◆ **RECORDS FOR THE EXERCISE**:

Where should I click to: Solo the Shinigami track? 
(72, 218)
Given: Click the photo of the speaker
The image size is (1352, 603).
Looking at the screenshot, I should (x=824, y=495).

◆ **PROBLEM TO WORK ON**:
Your response must contain the complete listing, copied without deviation.

◆ **SOLUTION TO THIS EXERCISE**:
Where should I click to: Solo the Shinigami track? 
(72, 218)
Given: Click the photo of the speaker
The image size is (1352, 603).
Looking at the screenshot, I should (x=824, y=495).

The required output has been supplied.